Любопытно, что въ то же время у насъ начало появляться съ женой впервые, несмотря на. всю усердную работу и удовольствія и культуру англичанъ, нѣкоторое Heimweh, тоска но родинѣ, которая чаще и чаще сказываласъ въ нашихъ письмахъ, между прочимъ и въ письмахъ жены къ ея родителямъ, которая съ дѣтства (съ 12 лѣтъ) не видала Россіи, оставаясь безвыѣздно на воспитаніи въ Дрезденѣ. Такъ, въ вышеупомянутомъ письмѣ ея отъ 13 іюня 1874 г. она пишетъ по поводу извѣстія объ ея братьяхъ, уже вернувшихся домой, слѣдующія замѣчательныя строки: „Я по правдѣ сказать не вѣрю, чтобы мальчики“, какъ она довольно смѣло называетъ братьевъ, изъ которыхъ одинъ былъ по крайней мѣрѣ гораздо старше ее, а другой былъ почти ровесникомъ, мало интересовались всѣмъ русскимъ. Мнѣ кажется, я, послѣ того какъ осмотрѣла нѣсколько европейскихъ столицъ, все-таки съ особеннымъ чувствомъ буду проходить черезъ простую русскую деревню. Оттого ли, что женская натура больше живетъ чувствомъ, я сохранила глубокое, хотя и смутное воспоминаніе о картинахъ дѣтства и боюсь, что расплачусь при первыхъ звукахъ русскаго народнаго языка (!). Много я видѣла хорошихъ странъ и вотъ теперь живу въ самомъ центрѣ цивилизаціи, гдѣ поминутно восхищаюсь успѣхами человѣчества, а внутреннее чувство все-таки тянетъ куда-то къ себѣ, въ свою родину, въ свой домъ, къ своимъ роднымъ. Чувство это такъ сильно, что когда предположишь возможность, что никогда не попадешь отсюда въ Россію, или, что какое-нибудь неожиданное обстоятельство задержитъ наше возвращеніе, то замираетъ сердце, и чувствуешь себя такъ же, какъ во снѣ, когда видишь близкаго человѣка, хочешь къ нему подойти, но увы, ноги окоченѣли и не можешь сдвинуться съ мѣста…»!! «Иногда мнѣ кажется, что я не переживу выѣзда въ Роенію и радостной встрѣчи со всѣми. Но вы, впрочемъ, пожалуй скажете, что я фантазирую, и я начинаю раскаиваться, что это написала»….
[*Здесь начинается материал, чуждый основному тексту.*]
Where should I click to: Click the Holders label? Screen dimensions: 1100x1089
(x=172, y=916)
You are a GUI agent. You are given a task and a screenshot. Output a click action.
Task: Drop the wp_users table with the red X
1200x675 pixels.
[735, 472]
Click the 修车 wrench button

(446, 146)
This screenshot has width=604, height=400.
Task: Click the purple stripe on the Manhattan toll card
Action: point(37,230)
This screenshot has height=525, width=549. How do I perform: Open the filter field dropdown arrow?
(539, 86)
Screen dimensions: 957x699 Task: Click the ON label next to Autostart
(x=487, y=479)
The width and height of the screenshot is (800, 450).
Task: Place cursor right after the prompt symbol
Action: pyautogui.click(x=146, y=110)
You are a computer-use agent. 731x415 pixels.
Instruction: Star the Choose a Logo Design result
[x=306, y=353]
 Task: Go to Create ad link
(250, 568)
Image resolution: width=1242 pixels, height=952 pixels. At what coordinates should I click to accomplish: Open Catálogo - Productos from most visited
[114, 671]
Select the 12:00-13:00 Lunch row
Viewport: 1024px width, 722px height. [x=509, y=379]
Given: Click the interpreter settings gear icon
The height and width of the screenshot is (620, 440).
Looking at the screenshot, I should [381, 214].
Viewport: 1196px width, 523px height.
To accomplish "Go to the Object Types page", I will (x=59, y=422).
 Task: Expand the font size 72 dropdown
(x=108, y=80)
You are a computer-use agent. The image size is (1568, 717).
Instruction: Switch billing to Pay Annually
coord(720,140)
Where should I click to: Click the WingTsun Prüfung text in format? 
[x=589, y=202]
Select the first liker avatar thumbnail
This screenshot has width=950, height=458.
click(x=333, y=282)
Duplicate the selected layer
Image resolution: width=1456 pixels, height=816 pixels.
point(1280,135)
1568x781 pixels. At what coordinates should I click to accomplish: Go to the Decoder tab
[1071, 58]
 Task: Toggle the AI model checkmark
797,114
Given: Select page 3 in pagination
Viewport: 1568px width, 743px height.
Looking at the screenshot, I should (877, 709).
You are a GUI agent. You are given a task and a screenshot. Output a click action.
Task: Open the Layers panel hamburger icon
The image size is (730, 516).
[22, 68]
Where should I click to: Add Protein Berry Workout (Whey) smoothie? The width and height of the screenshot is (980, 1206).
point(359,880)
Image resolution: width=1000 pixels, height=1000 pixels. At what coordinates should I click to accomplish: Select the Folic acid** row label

Я долженъ въ настоящее время нѣсколько вернуться назадъ въ хронологическомъ отношенія, къ веснѣ 1874 года, къ общему ходу нашихъ съ женой занятій въ стѣнахъ Британскаго музея. Въ мартѣ значительная часть матеріала для диссертаціи была собрана, о чемъ я особенно и заботился, такъ какъ писать можно было бы вездѣ. Въ то же время лондонская дороговизна и особенно недостаточное питаніе и жизненная обстановка становились нестерпимы, послѣ полугодичнаго пребыванія. Иногда приходилось мнѣ прерывать свое куреніе, женѣ отказываться отъ молока къ чаю и все-таки не всегда удавалось сводить концы съ концами, какъ было въ январѣ. Кромѣ того нѣкоторыхъ важныхъ нѣмецкихъ книгъ для исторіи Англіи я не могъ найти въ Лондонѣ. Все это вмѣстѣ привело за собой мысль покинуть Лондонъ я дописывать диссертацію въ другомъ мѣстѣ. Списавшись, помню, по этому поводу съ А. И. Чупровымъ, который раньше меня былъ въ Мюнхенѣ, Вѣнѣ и Берлинѣ, я остановился на мысли переселиться въ Мюнхенъ, Hof-Bibliothek котораго Чупровъ особенно хвалилъ, отмѣчая также и тамошнюю дешевизну жизни. И вотъ мы рѣшили переселиться изъ Лондона въ Мюнхенъ и пробыть тамъ до августа, срока нашего возвращенія восвояси, на родину.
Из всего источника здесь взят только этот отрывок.